Hoang Thi Thai Hoa1, Tran Thi Anh Tuyet1, Do Dinh Thuc1, Surender Mann2, Richard Bell2
1 Hue University- Hue College of Agriculture and Forestry, 102 Phung Hung street, Hue city, Thua Thien Hue province, Vietnam, 530000, http://www.huaf.edu.vn, firstname.lastname@example.org
2 School of Veterinary and Life Sciences, Murdoch University, Murdoch WA 6150 Australia
Sandy soils of Central Vietnam represent an important soil order that increasingly contributes to regional economic growth. However these soils have generally low productivity because of chemical and physical constraints associated with low pH values and sand contents exceeding 70%, are common for those soils.
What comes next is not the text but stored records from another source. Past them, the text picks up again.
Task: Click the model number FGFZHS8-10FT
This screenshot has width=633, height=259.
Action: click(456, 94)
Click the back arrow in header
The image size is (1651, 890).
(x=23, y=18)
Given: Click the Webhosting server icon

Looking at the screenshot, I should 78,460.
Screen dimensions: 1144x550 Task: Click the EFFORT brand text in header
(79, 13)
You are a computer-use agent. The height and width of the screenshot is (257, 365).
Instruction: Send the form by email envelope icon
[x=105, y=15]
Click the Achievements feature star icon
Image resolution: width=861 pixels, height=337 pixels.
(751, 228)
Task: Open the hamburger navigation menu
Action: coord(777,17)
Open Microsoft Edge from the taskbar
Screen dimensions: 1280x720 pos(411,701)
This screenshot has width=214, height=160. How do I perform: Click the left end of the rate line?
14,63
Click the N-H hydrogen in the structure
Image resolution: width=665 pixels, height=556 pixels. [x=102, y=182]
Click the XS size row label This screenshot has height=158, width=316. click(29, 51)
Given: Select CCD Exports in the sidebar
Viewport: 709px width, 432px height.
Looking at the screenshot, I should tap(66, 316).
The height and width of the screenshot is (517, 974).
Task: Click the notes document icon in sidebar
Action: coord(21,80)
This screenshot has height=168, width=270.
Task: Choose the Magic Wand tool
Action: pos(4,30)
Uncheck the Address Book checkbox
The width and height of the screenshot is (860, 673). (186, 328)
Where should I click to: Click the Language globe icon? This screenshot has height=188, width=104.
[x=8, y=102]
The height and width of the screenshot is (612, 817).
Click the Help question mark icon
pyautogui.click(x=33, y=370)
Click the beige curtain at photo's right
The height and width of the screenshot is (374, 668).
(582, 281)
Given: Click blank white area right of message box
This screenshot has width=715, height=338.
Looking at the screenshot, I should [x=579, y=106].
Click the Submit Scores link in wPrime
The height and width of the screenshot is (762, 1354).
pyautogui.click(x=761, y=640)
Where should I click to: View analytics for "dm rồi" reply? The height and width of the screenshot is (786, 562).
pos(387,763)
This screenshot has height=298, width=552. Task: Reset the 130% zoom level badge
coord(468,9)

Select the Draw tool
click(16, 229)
Obviously, organic matter management represents a key factor for crop productivity improvement on these soils. However, before considering the possible contributions of various organic amendments, it is important to evaluate the actual contribution of the initial soil organic matter through its N-mineralization, considered as a prime source of N for plants. Therefore, soil samples (0-20 cm) representing peanut growing sandy soils were collected before the spring season to incubate with 4 types of organic materials which added to the same sandy soil amount under anaerobic conditions for 0, 5, 10, 20, 30 and 40 days to determine their N-mineralization capacity. The release of NH4+, NO3– was on average higher in treatments with added organic fertilizers. Significant amounts of NH4+ and NO3– were found with different types of organic materials added to the soil and increased with the time of incubation from 5 to 40 days after incubation. Fitting the results with a first order kinetic equation led to the calculation of potentially mineralizable nitrogen. The N-pool identified in this study can be considered as very labile N which might be available to crops within few weeks. Therefore, the total N-content of soils cannot be considered as a reliable indicator of short term N-availability.